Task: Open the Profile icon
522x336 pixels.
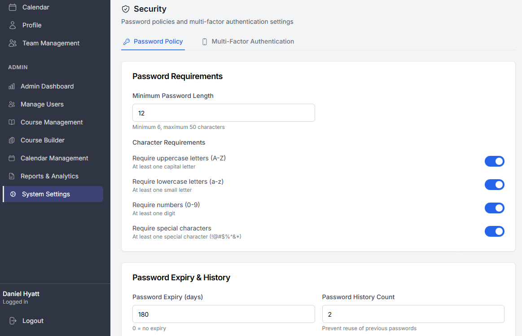Action: click(x=11, y=25)
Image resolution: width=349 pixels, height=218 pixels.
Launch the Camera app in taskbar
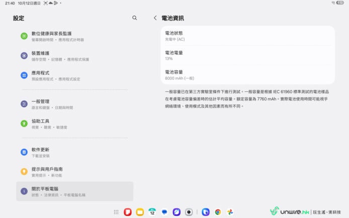click(x=189, y=212)
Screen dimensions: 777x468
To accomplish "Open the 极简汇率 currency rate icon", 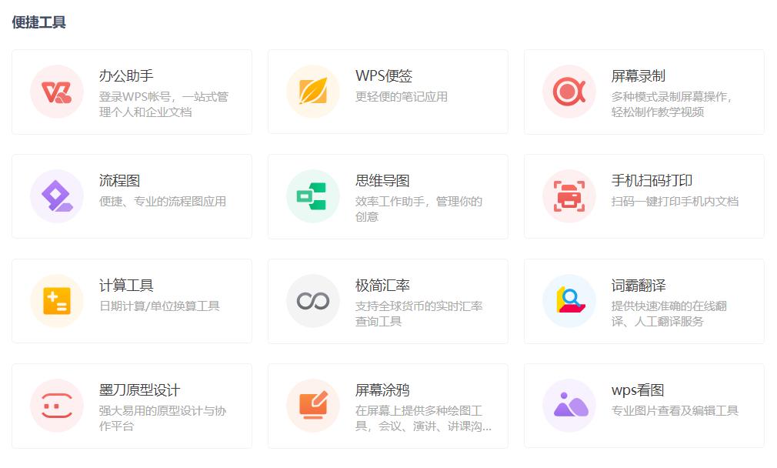I will 312,301.
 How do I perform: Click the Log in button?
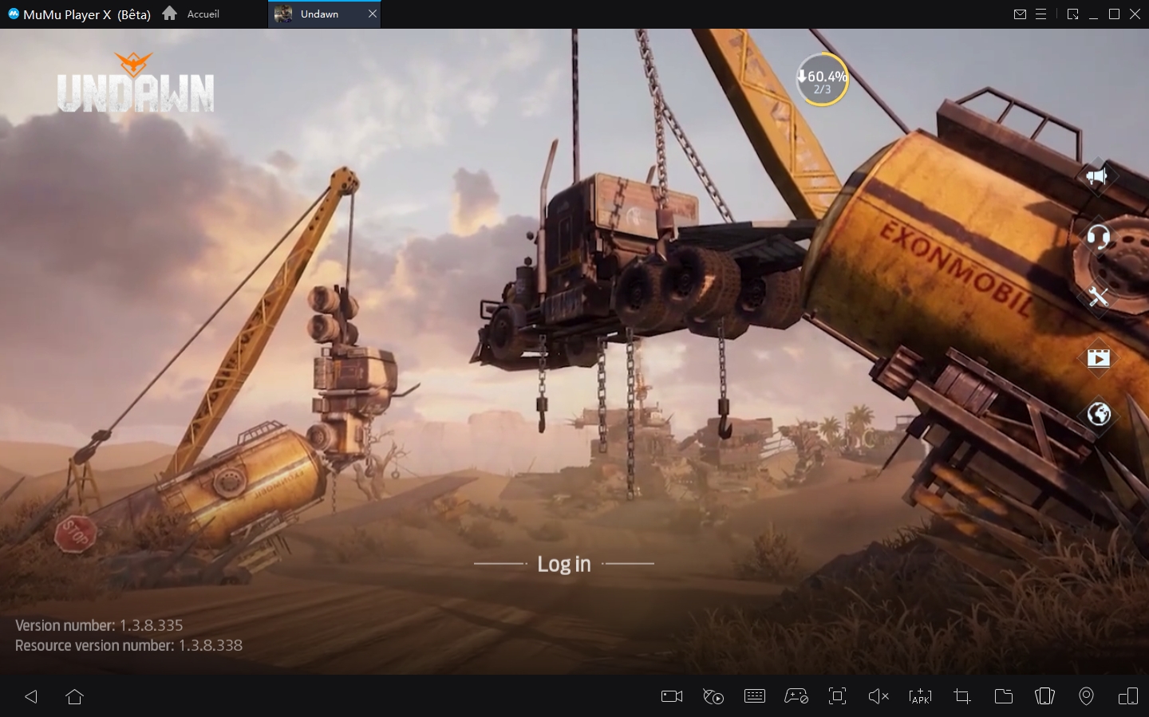coord(564,564)
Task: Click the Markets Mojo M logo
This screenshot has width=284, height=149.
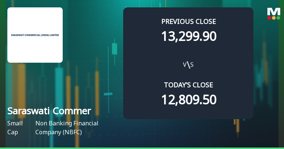Action: 273,11
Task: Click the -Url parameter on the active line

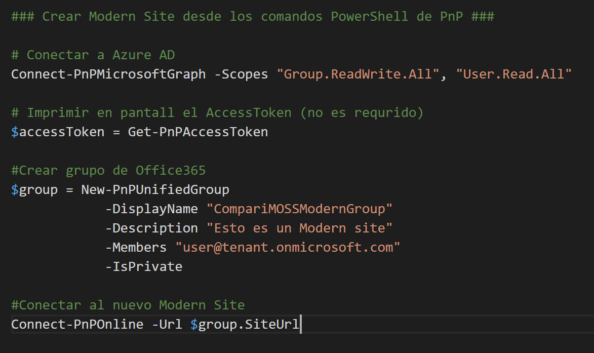Action: click(x=167, y=324)
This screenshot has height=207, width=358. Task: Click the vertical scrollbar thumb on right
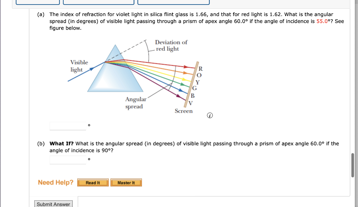[353, 165]
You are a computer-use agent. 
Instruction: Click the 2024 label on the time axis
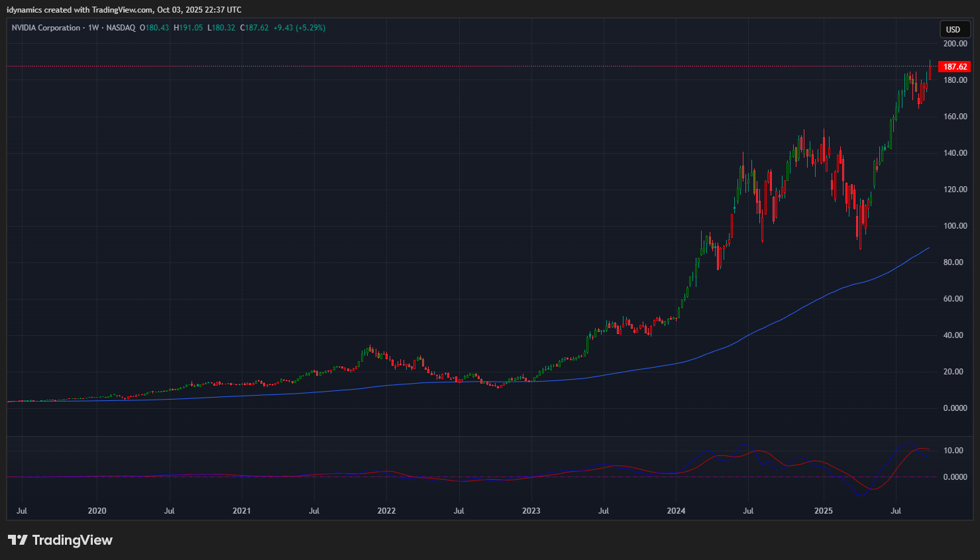[676, 511]
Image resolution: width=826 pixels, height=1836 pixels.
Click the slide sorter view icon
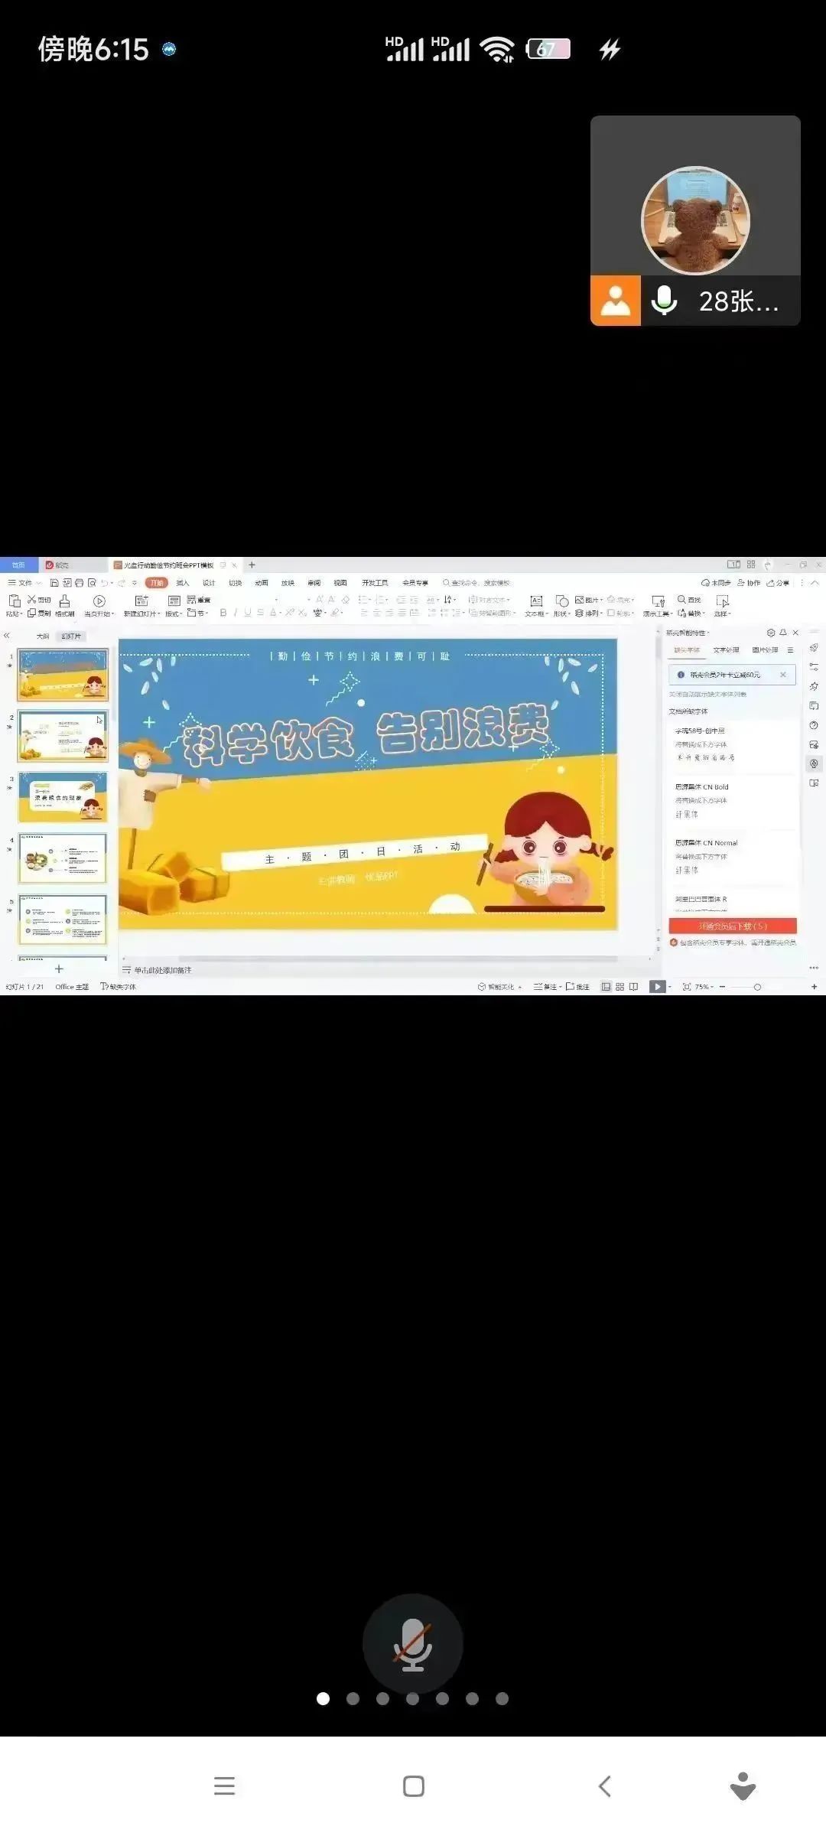[x=620, y=987]
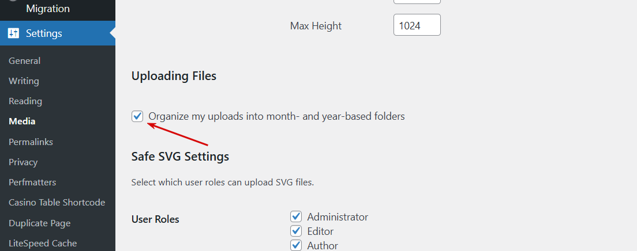This screenshot has width=637, height=251.
Task: Open the Reading settings submenu
Action: (x=25, y=101)
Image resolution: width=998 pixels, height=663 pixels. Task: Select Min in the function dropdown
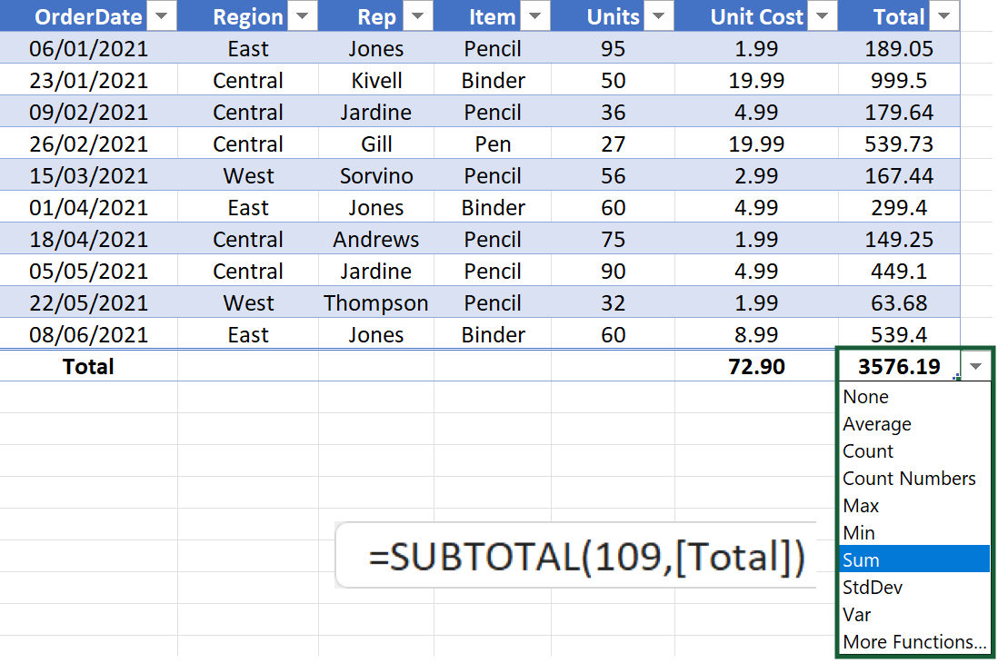(x=859, y=533)
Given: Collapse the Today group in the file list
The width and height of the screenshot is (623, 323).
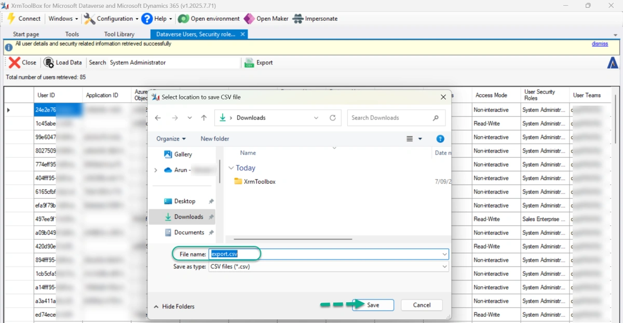Looking at the screenshot, I should click(x=232, y=168).
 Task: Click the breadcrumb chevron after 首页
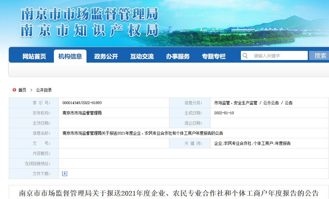[x=31, y=90]
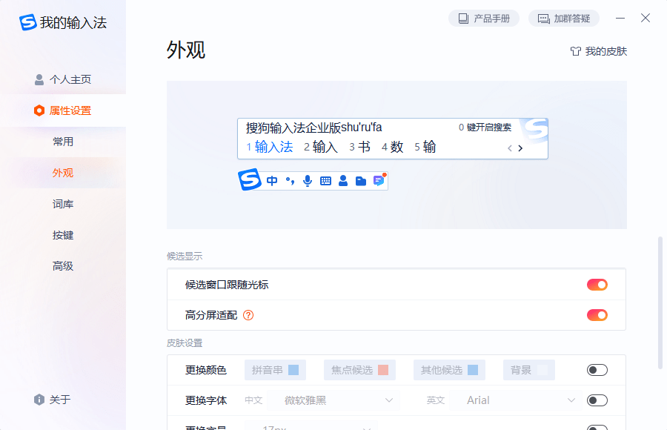The height and width of the screenshot is (430, 667).
Task: Click the Sogou S logo in toolbar preview
Action: click(250, 179)
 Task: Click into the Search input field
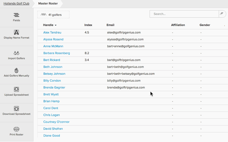point(184,14)
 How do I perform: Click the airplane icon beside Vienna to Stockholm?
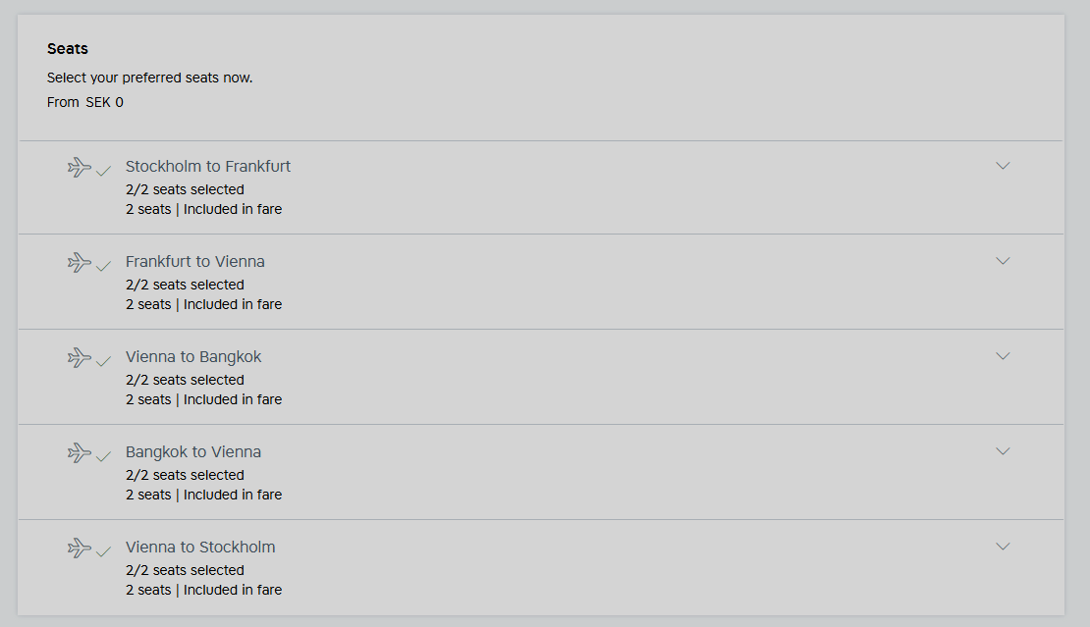(79, 548)
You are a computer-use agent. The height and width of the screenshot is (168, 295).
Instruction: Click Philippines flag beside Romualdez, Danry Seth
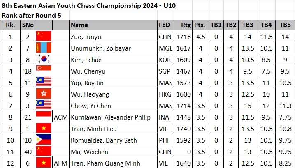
◇ ◇ ◇ ◇
== Work task ==
Scan the data above, find each line with "computer", and copy it.

== Output of the task ==
You are a computer-use agent. 
You are a computer-use agent. The height and width of the screenshot is (168, 295).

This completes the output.